Passage shown: Begin

On Monday, February 21, Misha was video calling his host mom and dad, assuring them of his safety. He showed them the clear, peaceful skies just outside his window. Three days later, Misha watched from that same window as several missiles struck. He was shocked. Putting his hands together, he reflected, “Ukrainians and Russians are like this— so closely connected that nobody thought this could happen.”  

Now, just one month later, Misha’s life looks very different. His wife and daughter have moved to a town farther west for their safety. Misha now shares his apartment with a family of refugees who had to flee their own town. Because his company exports much of their work to other countries and is paid in United States dollars and euros, his work matters now more than ever. He works twelve-hour days, sending much of his salary to his wife and daughter and visiting them whenever he can. After paying salaries, his company now spends the remaining profits on medical and defense resources. 

One week after the invasion, Misha’s boss, Viktor, entered his office.  

“I have a huge problem!” he explained. “We have the money to purchase individual first aid kits for the air force and Ukrainian paramedics have recommended one through a United States company, but I need a contact in the United States who can purchase them.”  

Individual First Aid Kits, or IFAKs, contain life-saving interventions to treat traumatic injuries in the field. They include items such as a tourniquet to stop bleeding, an artificial airway to maintain breathing in the event of a collapsed airway, a special dressing that creates a seal for traumatic chest injuries, as well as items such as gloves, surgical tape, and gauze. These basic triage kits can increase survival rates for traumatic injuries while the patient is transferred to a hospital for treatment.  

Misha’s company had $15,000 set aside to purchase the kits, but they needed an American contact to interface with the company during United States business hours to ensure the purchase went as planned. 

Misha listened to his boss’ explanation.  

“I think I can help,” he said. “I have a contact.”  

Back in the United States, Caleb had been following the news and reading updates from Misha in their group chat titled, “Transatlantic Family.” He was wishing there was something he could do to support Misha and work for Ukraine’s freedom. When a question from Misha appeared in the chat in early March, he jumped at the chance.

Passage shown: End

Task list ->
1 - Translate this sentence from the passage about Misha into Spanish: "Three days later, Misha watched from that same window as several missiles struck."
2 - Carry the passage about Misha forward from its final sentence.
The entries after this point aren't needed.

Given information: Begin

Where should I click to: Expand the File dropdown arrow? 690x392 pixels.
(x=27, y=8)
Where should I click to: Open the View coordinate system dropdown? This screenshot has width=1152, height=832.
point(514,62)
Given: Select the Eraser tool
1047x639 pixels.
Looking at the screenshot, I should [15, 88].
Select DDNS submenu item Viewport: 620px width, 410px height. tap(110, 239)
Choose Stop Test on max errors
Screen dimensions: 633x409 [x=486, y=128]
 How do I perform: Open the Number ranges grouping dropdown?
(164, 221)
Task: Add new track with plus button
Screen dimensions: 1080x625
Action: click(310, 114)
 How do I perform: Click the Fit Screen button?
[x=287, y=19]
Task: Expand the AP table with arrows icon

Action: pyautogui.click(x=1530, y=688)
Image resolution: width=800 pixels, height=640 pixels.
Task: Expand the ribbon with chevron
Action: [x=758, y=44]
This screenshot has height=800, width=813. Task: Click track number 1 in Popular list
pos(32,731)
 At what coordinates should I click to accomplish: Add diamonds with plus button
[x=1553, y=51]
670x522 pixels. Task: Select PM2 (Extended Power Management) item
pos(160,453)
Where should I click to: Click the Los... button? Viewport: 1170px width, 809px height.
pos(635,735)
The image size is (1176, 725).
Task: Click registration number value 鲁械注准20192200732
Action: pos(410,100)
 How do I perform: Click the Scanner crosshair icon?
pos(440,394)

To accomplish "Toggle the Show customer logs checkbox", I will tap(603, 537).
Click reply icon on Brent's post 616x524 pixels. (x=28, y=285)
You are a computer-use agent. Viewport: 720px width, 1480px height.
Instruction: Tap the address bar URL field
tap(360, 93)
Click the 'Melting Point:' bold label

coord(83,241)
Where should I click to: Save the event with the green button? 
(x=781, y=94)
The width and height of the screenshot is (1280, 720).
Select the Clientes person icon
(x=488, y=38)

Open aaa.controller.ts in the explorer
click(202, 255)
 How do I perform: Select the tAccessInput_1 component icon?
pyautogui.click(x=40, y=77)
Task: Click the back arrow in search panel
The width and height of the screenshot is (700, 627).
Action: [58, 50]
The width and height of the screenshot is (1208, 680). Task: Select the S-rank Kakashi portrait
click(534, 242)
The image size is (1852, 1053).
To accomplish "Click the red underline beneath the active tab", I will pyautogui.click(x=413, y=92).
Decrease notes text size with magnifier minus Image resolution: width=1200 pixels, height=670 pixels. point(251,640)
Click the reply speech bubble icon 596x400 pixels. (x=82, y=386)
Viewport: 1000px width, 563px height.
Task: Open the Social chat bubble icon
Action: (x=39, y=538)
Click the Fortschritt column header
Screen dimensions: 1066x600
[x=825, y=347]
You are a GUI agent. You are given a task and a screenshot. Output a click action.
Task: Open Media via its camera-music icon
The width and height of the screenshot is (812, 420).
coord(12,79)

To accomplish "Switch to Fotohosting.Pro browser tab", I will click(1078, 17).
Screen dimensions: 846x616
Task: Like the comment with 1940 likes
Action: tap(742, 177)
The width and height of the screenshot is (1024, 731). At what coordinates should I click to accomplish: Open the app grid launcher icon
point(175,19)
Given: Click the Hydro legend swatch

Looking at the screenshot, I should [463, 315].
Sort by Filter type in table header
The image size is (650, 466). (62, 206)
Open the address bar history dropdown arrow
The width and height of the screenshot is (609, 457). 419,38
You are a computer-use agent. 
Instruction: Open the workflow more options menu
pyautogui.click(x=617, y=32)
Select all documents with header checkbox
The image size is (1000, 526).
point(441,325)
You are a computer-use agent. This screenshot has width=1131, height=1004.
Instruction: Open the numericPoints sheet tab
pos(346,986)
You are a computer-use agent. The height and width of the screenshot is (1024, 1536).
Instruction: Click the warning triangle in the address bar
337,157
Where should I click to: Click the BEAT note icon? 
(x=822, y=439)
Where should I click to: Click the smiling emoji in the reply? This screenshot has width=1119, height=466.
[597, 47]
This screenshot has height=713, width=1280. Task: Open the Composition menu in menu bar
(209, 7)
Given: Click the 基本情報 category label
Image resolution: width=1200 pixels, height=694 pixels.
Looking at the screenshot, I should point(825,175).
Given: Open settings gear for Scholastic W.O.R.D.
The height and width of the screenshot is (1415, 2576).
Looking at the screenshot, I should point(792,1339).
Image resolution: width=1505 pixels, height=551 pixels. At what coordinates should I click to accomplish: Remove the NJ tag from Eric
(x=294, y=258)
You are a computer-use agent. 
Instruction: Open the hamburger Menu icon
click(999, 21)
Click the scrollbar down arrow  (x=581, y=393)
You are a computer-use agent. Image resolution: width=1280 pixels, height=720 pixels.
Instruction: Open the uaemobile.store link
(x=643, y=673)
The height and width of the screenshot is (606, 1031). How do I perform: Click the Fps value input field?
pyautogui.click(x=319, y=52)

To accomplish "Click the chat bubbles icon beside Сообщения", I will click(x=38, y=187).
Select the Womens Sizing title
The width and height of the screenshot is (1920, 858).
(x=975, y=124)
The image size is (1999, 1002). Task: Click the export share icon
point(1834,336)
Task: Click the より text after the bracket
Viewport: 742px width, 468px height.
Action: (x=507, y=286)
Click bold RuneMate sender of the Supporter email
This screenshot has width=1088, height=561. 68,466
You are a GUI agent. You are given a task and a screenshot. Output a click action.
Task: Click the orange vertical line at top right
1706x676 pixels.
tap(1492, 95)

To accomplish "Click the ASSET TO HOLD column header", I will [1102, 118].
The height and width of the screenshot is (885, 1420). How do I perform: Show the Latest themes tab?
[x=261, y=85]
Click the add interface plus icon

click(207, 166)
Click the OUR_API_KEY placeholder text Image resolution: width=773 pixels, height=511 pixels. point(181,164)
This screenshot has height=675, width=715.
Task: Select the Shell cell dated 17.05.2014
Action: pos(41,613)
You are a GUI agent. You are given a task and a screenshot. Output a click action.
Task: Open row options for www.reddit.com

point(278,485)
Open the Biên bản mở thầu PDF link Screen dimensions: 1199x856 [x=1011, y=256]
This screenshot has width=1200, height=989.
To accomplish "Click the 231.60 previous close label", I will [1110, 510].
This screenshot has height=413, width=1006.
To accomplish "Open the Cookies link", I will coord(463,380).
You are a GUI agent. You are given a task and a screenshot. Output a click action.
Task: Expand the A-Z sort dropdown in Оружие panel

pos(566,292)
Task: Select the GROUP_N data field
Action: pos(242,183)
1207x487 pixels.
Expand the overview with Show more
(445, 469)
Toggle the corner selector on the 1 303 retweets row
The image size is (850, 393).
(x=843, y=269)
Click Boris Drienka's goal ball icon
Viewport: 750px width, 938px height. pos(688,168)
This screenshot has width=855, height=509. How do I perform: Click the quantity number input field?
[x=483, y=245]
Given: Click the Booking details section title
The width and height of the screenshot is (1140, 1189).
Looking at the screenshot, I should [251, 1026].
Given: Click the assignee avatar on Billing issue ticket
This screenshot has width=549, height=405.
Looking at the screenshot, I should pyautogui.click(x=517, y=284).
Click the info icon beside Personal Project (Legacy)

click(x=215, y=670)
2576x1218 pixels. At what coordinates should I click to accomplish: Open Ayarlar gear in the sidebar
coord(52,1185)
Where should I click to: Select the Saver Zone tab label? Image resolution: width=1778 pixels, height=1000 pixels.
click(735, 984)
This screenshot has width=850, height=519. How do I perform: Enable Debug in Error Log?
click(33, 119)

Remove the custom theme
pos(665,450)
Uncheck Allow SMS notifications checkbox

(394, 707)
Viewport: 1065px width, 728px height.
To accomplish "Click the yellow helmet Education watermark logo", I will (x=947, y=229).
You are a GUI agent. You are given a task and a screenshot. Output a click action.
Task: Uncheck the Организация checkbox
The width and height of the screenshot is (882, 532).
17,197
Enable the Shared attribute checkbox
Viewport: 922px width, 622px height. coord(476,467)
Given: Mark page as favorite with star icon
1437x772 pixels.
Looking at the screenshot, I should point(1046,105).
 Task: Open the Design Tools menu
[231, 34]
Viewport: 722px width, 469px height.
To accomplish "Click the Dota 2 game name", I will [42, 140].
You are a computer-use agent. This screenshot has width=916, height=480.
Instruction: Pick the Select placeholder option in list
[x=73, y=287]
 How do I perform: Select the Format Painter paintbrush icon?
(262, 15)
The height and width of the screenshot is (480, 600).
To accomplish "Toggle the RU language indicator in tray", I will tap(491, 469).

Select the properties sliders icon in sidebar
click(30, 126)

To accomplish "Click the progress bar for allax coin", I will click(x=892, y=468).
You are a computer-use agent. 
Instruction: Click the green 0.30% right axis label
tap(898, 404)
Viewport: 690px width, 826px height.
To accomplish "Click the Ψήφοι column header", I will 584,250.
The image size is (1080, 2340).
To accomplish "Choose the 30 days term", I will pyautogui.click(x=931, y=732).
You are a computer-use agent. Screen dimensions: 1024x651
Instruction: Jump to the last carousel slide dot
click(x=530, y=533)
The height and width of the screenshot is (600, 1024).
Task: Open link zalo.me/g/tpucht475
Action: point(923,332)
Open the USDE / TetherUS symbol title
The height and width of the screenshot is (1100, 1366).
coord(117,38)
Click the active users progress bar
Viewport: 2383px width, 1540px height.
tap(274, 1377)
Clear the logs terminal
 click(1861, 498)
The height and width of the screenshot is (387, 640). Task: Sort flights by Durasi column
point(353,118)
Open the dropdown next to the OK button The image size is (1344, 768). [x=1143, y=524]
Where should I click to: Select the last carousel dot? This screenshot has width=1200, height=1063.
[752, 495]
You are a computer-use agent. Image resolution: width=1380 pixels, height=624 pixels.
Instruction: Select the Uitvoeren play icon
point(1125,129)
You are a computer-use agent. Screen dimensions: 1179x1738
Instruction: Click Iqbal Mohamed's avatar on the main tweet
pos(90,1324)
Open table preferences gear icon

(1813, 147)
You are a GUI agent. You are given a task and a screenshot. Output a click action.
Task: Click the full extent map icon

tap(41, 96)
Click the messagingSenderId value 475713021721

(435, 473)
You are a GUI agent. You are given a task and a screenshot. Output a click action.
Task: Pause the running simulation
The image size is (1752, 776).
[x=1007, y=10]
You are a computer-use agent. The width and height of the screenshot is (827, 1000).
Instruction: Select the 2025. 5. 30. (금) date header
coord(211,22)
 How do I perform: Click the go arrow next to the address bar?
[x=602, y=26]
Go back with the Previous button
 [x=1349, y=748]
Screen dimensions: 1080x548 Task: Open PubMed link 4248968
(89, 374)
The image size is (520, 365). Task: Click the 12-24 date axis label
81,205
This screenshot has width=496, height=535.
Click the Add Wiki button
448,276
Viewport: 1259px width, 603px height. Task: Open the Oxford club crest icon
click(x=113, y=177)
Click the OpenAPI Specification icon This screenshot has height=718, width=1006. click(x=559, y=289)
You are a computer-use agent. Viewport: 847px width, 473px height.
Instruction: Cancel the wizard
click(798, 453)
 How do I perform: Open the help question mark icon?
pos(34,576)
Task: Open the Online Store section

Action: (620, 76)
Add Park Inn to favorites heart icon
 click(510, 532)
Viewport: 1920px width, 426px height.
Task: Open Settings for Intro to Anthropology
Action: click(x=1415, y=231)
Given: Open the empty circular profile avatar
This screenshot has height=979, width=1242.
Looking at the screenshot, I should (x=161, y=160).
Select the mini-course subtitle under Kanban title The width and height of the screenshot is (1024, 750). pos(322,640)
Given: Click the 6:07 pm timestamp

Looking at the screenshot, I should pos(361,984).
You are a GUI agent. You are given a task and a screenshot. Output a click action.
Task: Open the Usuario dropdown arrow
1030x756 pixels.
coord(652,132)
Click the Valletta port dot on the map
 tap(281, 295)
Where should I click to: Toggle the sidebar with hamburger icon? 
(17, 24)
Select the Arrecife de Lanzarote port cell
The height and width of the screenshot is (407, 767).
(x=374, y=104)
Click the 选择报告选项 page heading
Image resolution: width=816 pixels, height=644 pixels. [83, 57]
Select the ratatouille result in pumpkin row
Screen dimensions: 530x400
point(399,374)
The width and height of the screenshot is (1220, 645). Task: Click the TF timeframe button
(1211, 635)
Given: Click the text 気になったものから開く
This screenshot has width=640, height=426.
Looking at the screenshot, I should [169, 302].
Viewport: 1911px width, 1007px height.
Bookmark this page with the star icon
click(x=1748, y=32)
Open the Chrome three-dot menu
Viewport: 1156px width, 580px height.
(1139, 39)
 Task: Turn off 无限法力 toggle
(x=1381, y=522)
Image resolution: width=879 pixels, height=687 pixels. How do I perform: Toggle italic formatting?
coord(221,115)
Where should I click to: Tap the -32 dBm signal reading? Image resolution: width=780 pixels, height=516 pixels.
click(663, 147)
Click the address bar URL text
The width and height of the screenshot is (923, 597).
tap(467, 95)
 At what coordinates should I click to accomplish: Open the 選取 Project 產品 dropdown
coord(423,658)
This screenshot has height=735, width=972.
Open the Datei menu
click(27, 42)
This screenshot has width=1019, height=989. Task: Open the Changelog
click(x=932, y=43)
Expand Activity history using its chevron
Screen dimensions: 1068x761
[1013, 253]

Given information: End

Expected results ->
1 - Tres días después, Misha vio desde esa misma ventana cómo impactaban varios misiles.

2 -
Caleb soon became the United States-based logistical coordinator for Misha’s company. He met with Viktor and Misha, planning out how to ship the kits to Poland for entry to Ukraine. Because the kits originally selected by Ukrainian paramedics had already sold out, Caleb located an alternative kit that was then approved. When the company selling the kits learned that these IFAKs were headed to Ukraine, it gave them a $30 discount per kit, enabling them to purchase more kits than originally planned.  

Viktor and Misha then wired Caleb $15,000 to cover the cost of the kits. Reflecting on this moment, Caleb says, “It was a huge step of trust for them. They had nothing but my verbal agreement that I would spend the money the way they asked.”  

When the final price came in, a shipping charge of $1400 was added. Other members of Misha’s American host family chipped in to help cover that cost.  

After the kits shipped, Misha and Caleb breathed a huge sigh of relief. But it took three more weeks before the kits cleared customs in Poland and eventually made it to Misha’s city in Ukraine. Now they will be distributed to members of the Ukrainian Air Force, preventing needless loss of life and increasing survival rates for many major injuries.  

The kits are needed now more than ever as the violence continues in Ukraine. Last week, Misha lay awake for hours after watching harrowing footage from Mariupol, where 90% of the city has been destroyed, including at least three of the city’s four hospitals. As the bombing continues and civilians remain trapped, he works even harder for his company, helping however he can.  

Misha says the collaboration with Caleb really encouraged him.  

“Every message, every time someone’s willing to help, it tells me I’m not alone and I have support. It’s a big thing.”  

“It was a little thing,” Caleb says, “and I wish I could have done more.”